In a previous study, we observed: (i) significant hearing function impairment, assessed with pure tone audiometry and distortion product otoacoustic emissions, in patients with Parkinson's disease, compared with a matched control group, and (ii) lateralization of the hearing dysfunction, worse on the side affected by more pronounced Parkinson's disease motor symptoms. This study investigates the association between the basal ganglia dopamine transporter availability and the hearing function in Parkinson's disease patients, focusing also on the lateralization of both dysfunctions, with respect to that of the motor symptoms, and introducing a further distinction between patients with left-sided and right-sided predominant motor symptoms.
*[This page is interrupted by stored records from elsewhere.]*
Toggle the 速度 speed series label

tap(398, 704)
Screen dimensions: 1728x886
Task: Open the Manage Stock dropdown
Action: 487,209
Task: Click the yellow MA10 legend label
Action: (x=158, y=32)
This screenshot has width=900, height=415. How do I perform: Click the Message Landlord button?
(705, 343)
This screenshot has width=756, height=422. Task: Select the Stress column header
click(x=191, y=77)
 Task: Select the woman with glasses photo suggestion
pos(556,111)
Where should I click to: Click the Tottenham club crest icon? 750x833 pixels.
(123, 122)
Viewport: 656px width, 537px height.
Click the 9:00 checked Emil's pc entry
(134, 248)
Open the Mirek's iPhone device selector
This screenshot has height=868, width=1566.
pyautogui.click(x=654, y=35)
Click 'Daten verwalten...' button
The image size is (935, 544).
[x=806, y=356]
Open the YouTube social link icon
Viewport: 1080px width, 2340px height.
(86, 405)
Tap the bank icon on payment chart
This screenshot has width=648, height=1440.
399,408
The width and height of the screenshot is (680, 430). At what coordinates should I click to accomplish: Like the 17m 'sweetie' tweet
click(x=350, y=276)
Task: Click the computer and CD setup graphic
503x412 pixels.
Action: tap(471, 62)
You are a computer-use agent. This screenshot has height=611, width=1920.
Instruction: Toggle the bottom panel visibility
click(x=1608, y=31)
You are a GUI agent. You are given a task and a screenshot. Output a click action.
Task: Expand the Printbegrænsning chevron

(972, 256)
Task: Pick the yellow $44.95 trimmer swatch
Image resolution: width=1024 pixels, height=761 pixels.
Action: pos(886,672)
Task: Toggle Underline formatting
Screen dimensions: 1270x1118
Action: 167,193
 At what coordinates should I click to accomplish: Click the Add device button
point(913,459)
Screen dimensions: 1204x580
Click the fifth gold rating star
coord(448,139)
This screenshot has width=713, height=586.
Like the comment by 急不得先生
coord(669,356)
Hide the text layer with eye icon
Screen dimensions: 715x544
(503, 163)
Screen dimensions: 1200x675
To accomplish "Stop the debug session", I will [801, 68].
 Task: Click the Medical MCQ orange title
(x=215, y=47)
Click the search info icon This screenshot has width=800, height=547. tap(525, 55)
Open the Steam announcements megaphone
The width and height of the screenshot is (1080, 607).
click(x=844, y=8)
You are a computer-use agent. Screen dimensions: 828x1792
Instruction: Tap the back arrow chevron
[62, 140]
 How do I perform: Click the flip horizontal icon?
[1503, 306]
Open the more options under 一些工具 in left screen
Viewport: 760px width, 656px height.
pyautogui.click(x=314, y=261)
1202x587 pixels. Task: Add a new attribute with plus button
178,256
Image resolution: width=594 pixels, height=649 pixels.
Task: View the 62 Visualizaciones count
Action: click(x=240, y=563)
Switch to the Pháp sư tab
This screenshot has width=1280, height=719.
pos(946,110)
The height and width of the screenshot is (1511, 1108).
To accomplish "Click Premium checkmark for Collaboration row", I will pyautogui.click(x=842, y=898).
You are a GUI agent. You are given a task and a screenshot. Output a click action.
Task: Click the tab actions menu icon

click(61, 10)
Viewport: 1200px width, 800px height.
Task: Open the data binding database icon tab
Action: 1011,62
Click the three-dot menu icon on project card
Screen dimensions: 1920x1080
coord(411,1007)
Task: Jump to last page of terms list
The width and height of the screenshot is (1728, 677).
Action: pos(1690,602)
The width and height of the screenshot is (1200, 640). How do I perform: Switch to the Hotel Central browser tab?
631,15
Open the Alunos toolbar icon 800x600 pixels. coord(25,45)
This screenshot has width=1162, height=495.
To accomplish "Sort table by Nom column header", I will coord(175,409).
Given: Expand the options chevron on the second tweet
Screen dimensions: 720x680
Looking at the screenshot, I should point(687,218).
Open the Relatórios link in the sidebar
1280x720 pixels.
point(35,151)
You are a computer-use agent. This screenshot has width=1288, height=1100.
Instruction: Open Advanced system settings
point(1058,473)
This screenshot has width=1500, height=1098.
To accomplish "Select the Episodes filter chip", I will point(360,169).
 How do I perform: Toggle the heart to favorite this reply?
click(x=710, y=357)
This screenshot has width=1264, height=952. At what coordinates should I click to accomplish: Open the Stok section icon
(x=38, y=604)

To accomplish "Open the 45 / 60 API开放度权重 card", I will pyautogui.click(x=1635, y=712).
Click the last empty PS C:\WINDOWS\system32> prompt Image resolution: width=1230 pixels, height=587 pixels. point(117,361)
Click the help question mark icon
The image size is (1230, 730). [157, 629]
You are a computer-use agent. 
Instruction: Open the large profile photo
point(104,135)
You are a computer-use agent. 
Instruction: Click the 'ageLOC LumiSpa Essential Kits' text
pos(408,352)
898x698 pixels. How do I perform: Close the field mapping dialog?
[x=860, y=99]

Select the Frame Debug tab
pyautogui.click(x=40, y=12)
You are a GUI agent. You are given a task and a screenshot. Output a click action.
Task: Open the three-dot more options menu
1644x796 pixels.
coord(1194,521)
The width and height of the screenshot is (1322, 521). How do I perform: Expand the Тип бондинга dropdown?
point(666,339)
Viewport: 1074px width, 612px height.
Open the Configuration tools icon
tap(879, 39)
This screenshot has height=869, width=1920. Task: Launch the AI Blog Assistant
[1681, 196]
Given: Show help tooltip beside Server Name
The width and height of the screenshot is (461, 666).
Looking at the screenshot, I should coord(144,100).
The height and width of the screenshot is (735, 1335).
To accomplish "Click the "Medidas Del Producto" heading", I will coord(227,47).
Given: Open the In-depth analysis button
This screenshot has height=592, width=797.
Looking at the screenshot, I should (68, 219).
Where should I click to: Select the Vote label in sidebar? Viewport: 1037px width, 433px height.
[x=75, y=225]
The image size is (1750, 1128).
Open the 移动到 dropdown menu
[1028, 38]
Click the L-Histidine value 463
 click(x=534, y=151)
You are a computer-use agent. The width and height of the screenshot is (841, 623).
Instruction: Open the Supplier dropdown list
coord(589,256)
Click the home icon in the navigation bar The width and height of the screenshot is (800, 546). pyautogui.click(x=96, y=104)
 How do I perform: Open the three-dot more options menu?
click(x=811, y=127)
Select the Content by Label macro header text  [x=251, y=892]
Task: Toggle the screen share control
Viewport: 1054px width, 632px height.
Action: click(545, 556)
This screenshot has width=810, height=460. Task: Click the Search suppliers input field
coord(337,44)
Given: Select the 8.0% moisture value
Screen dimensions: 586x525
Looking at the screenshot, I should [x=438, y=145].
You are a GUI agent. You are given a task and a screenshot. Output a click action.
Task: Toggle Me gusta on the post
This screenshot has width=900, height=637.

Patients with right-handed Parkinson's disease with a recent estimation of 123I-FP-CIT striatal uptake were audiologically tested with pure tone audiometry and distortion product otoacoustic emissions. Thirty-nine patients were included in the study. A statistically significant association was found, in the left-side predominant group only, between the distortion product otoacoustic emission levels and the contralateral dopamine transporter availability, and between the hearing threshold and the dopamine transporter availability difference between the ipsi- and the contralateral sides. The hearing impairment lateralization correlated to the motor symptom asymmetry was found significant only in the left-side predominant patients. The association between hearing function and basal ganglia dopamine transporter availability supports the hypothesis that the peripheral hearing function decline associated with dopamine depletion is involved in Parkinson's disease development, with a significant difference between patients with left- and right-sided predominant motor symptoms. These findings also suggest that peripheral hearing function evaluation and its lateralization could be key elements for subtyping the disease.